===== Passage

BRILLIANT CLASSICS 9291 [51:52] 

Quartets for Guitar, Flute and Strings
Quartet in D minor, for guitar, violin, viola and cello (1925) [28:41]
Quartet in A minor, for guitar, flute, viola and cello [37:32]
Gonzalo Noqué (guitar)
Alicia Fernández-Cueva (flute)
Raúl Galindo (violin)
Pedro Michel Torres (viola)
Jacobo Villalba (cello)
rec. Fray Luis de León Hall, Madrid, 25-27 February 2011.
BRILLIANT CLASSICS 9250 [66:18] 

Complete Works for Clarinet and Guitar
Drei Vortragsstücke [10:13]
Kleine Variationen on a Theme from Chopin's Preludes op.28 [5:25]
Sonata in D minor [18:59]
Sonata in A minor [22:01]
Sonatina in B flat [14:28]
Ludwig van BEETHOVEN (1770-1827)
12 Deutsche Tänze WoO.8 (arr. Rebay): No.4 [1:38]
No.5 [1:42] No.7 [1:43]
Luigi Magistrelli (clarinet)
Massimo Laura (guitar)
rec. S. Stefano, Ticino, Italy, October 2005 and May-July 2006.
BRILLIANT CLASSICS 94171 [76:09] 


"The most important thing happening at the moment in the world of guitar music is the rediscovery of the work of Viennese composer Ferdinand Rebay", writes annotator Javier Suárez-Pajares in the booklet for 9250. His assertion will be news to many, but Brilliant Classics' three monographs to date - there are surely many more to come - are the place to go for the facts. There is nothing to be gained, incidentally, by looking Rebay's name up in Grove - the lack of any reference whatsoever to him is one of that eminent encyclopedia's most glaring omissions. This was, after all, a pupil of Robert Fuchs alongside the likes of Mahler, Wolf, Sibelius, Zemlinsky and Korngold, and a prolific composer in all genres.
 
One of the stars of the present recordings, Spanish guitarist Gonzalo Noqué, can also be heard alongside compatriot María Pilar Sánchez in one of the few other existent monographs, Rebay's two oboe sonatas on Naxos, albeit currently in download or streaming format only (9.70073). Noqué's useful biography of Rebay for Naxos can be freely accessed here
It is a curious fact that Rebay was an almost exact contemporary of Schoenberg and Prokofiev - outliving the latter and Stalin by eight months. His two sonatas for flute and guitar were written, as Noqué points out in his notes for 9291, at almost exactly the same time as Prokofiev's own Flute Sonata op.94, and Dutilleux's Flute Sonatina - yet the contrast in style could hardly be greater. The harmonies do ultimately let slip what century Rebay was writing in, yet this music is so unashamedly mellifluous and unassuming that it is the easiest of things to forget. There are reminiscences of folk songs, Giuliani, Schubert, and the influential Spanish guitar masters like Sor and Tárrega splashed throughout these scores, which are given the five-star treatment by Noqué and flautist María José Belotto.

==========
===== Data

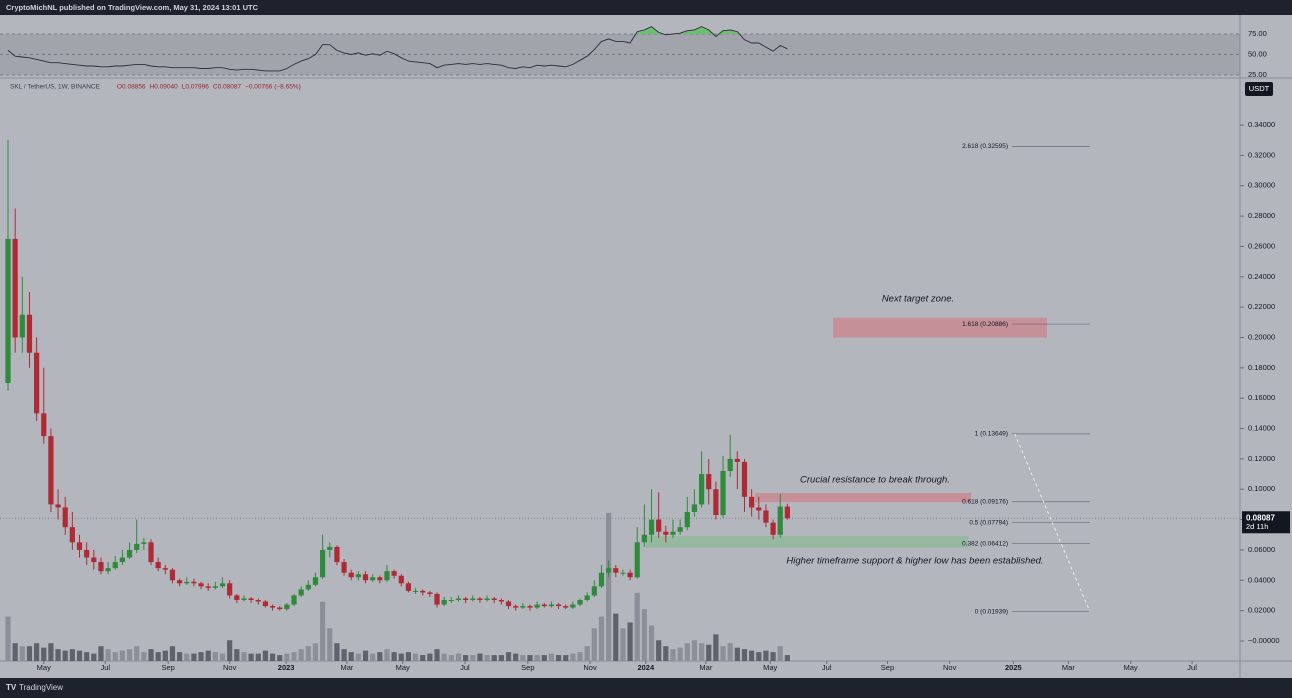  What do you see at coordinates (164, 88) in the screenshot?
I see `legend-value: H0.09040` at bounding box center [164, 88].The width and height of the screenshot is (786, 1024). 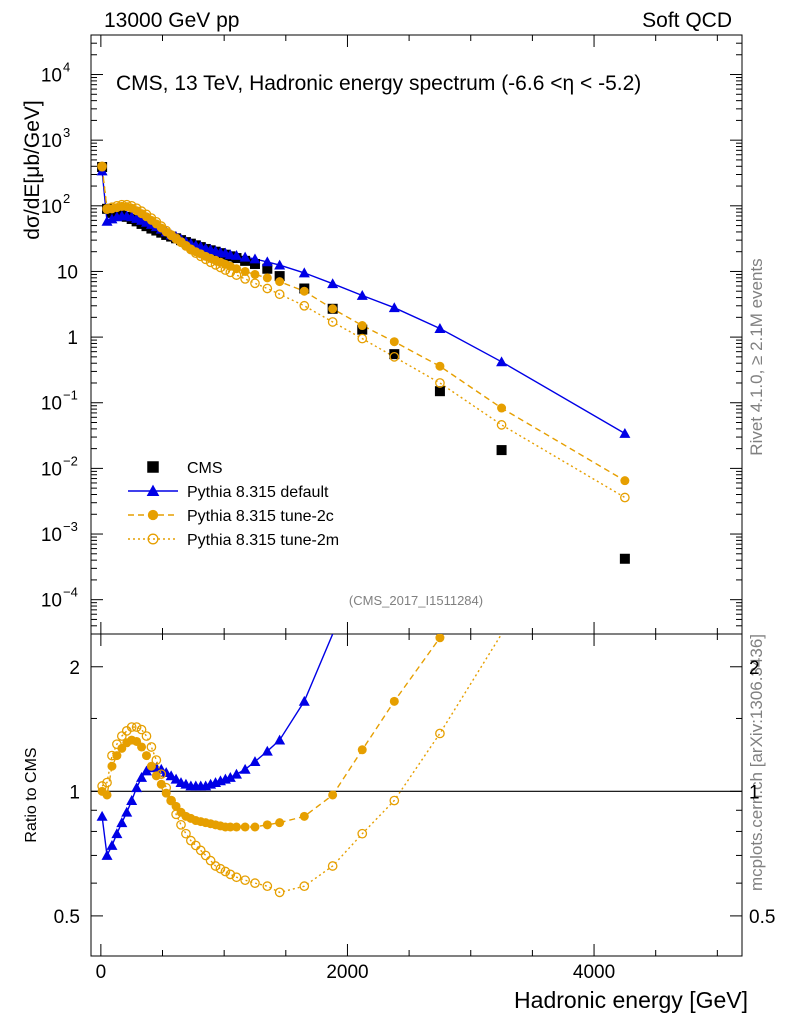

==========

Directions -
[a] From the Rebay review, write out the passage starting at "12 Deutsche Tänze" and ending at "and May-July 2006.".
[b] Answer these questions from the Rebay review, one per line:
(i) Who wrote the booklet notes for 9250?
(ii) Whose pupil was Rebay?
(iii) In which hall was 9291 recorded?

Outputs by task -
[a]
12 Deutsche Tänze WoO.8 (arr. Rebay): No.4 [1:38]
No.5 [1:42] No.7 [1:43]
Luigi Magistrelli (clarinet)
Massimo Laura (guitar)
rec. S. Stefano, Ticino, Italy, October 2005 and May-July 2006.

[b]
(i) Javier Suárez-Pajares
(ii) Robert Fuchs
(iii) Fray Luis de León Hall, Madrid